A fourth reason why this society should exist is, that it may help to bring about the principle of central governmental supervision of the insane, in or out of the asylums, through all the States of this Republic. More and more, each year, matters of minor import are becoming the objects of systematic official supervision; our banks, our insurance organizations, our churches and schools, our institutions of charity, are subordinate to some central authority, or authorities; only the insane, and they who care for them, are left wholly to themselves, in some States. Central governmental supervision, when carried out in this country, as for more than thirty years it has been carried out in Great Britain, will give assurance to the friends of sufferers, and to the people, that the insane in asylums, public and private, and at their homes, are treated wisely and kindly.
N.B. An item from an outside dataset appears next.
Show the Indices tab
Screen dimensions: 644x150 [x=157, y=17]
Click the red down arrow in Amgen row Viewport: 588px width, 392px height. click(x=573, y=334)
Central supervision will prevent outrageous cruelty, and the incarceration and imprisonment of the sane; central supervision will aid those who seek homes for unfortunates in finding precisely the institutions that they need; central supervision will help, among other forces, to elevate the standard of scientific study on all the great questions relating to insanity theoretical and practical; finally, central supervision will protect the officers and managers of asylums themselves, who now stand right in range of artillery which is directed upon them from every quarter,

and against the assaults of which they themselves are powerless. If asylums were perfect, they could not prove themselves such to the satisfaction either of the people or of the medical profession; if your friend is confined in any institution, and is treated judiciously and treated scientifically, you have no way of knowing that fact. In this most delicate of all questions we must walk by faith.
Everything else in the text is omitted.